## Short exercise
Render the records below as a JSON list of strings, one string per line, starting at the line that contains "You are a GUI" and stopping after the line that contains "point(81,53)". Skip blank lines and leave the pictures out.

## Given information

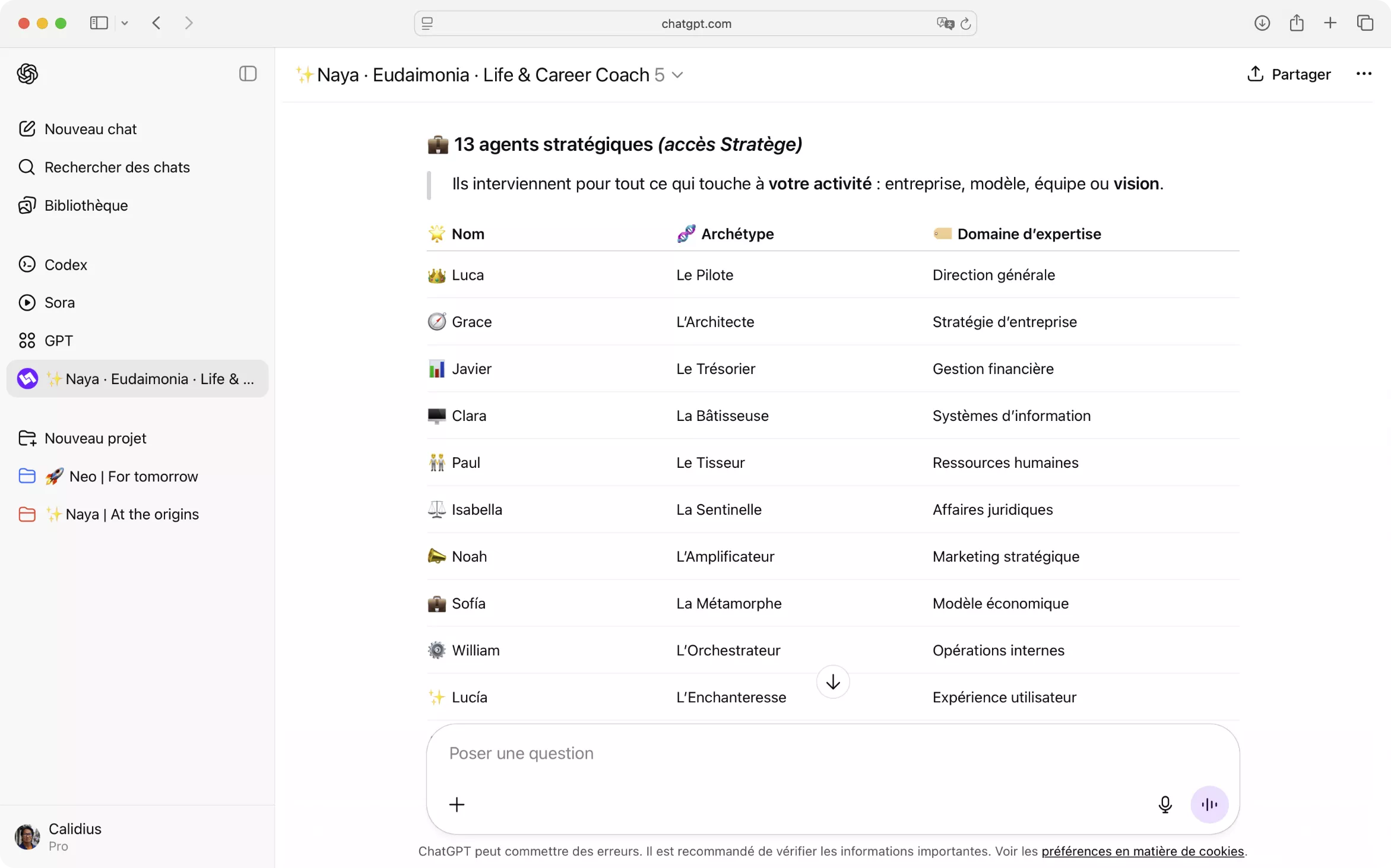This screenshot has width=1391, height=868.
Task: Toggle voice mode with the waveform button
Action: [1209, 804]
* * *
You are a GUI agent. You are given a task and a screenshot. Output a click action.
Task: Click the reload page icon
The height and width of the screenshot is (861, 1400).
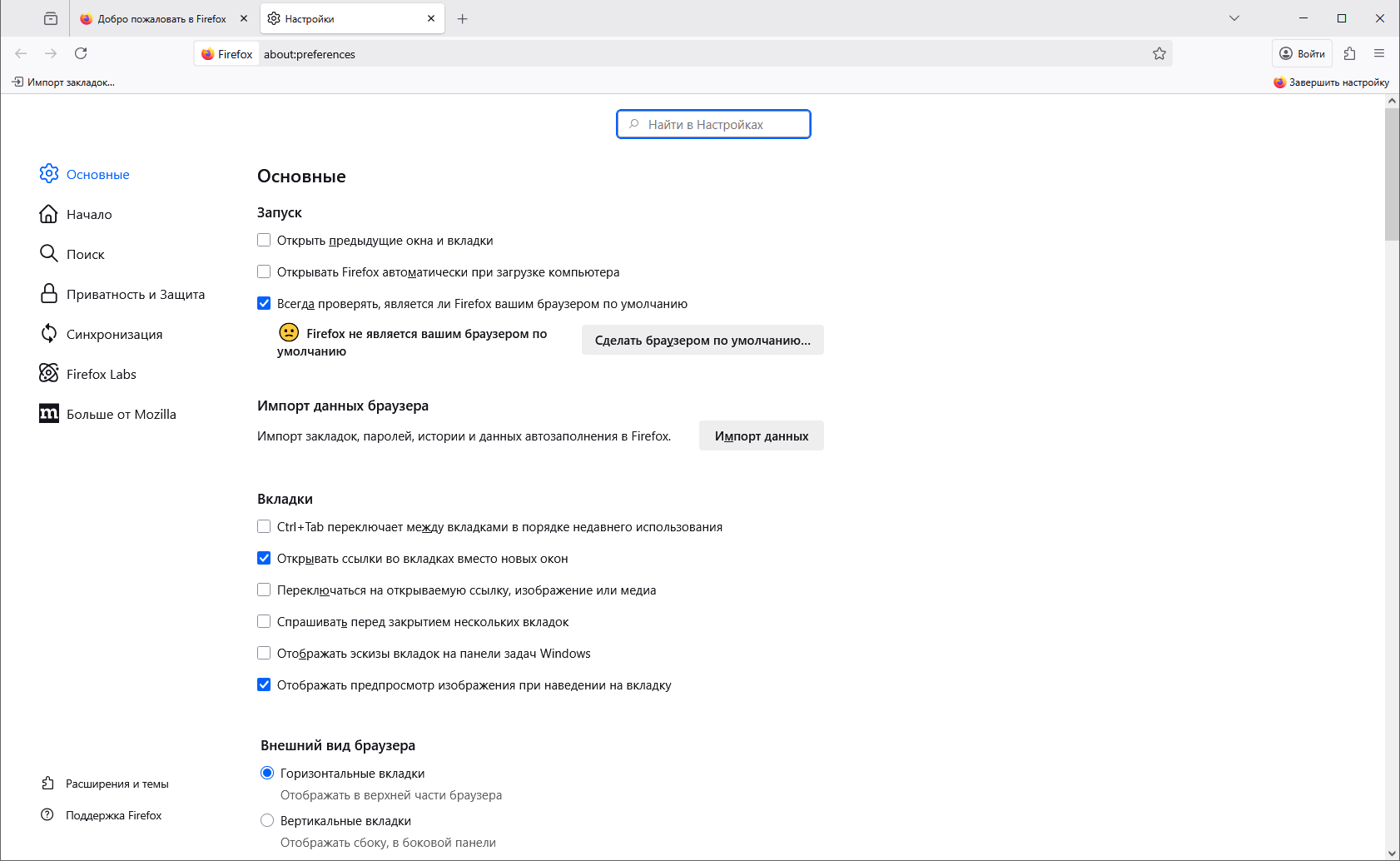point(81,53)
...
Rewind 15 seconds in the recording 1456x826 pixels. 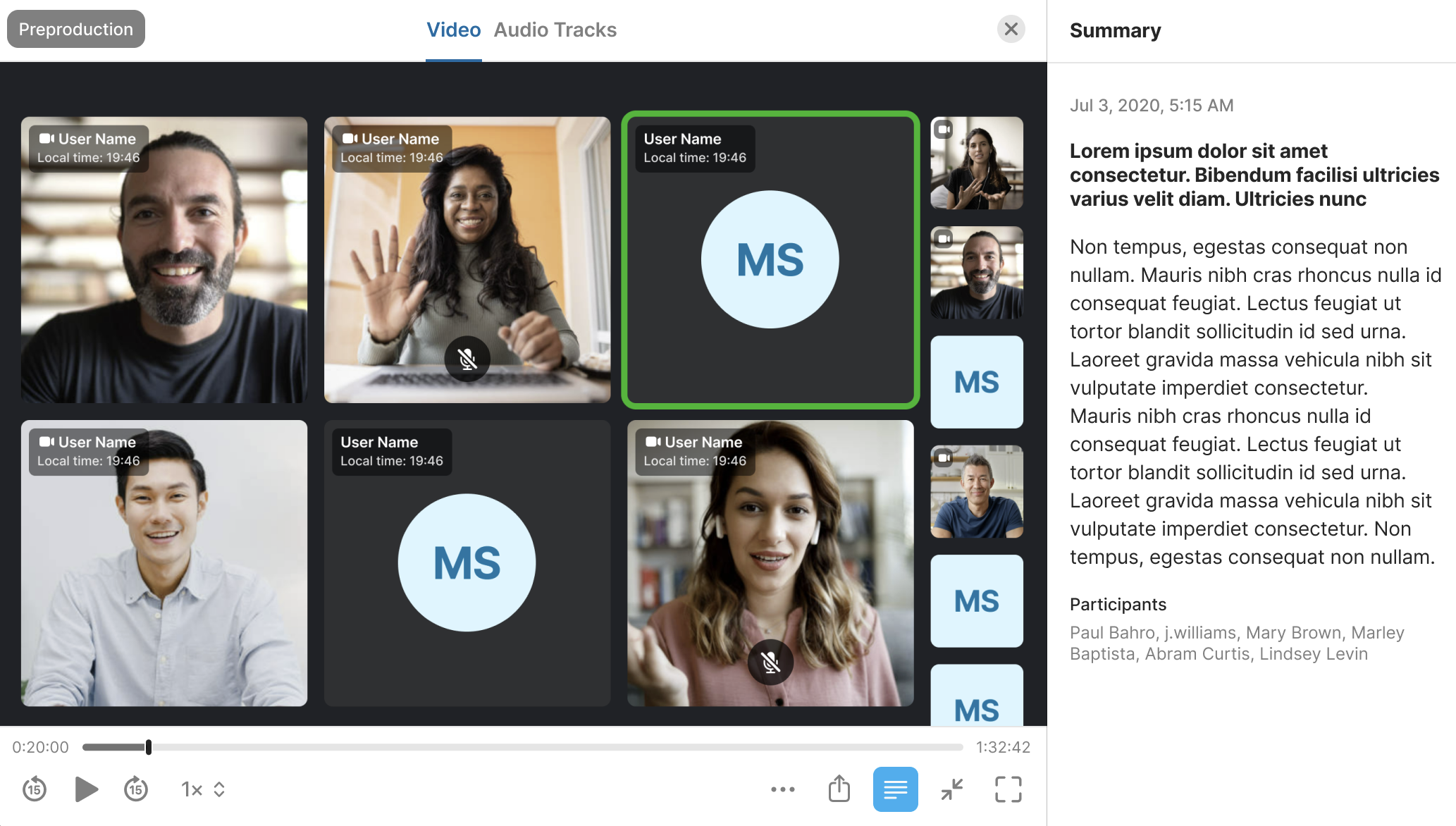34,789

## Correct response
[
  "You are a GUI agent. You are given a task and a screenshot. Output a click action.",
  "Task: Click the reload page icon",
  "The height and width of the screenshot is (861, 1400).",
  "point(81,53)"
]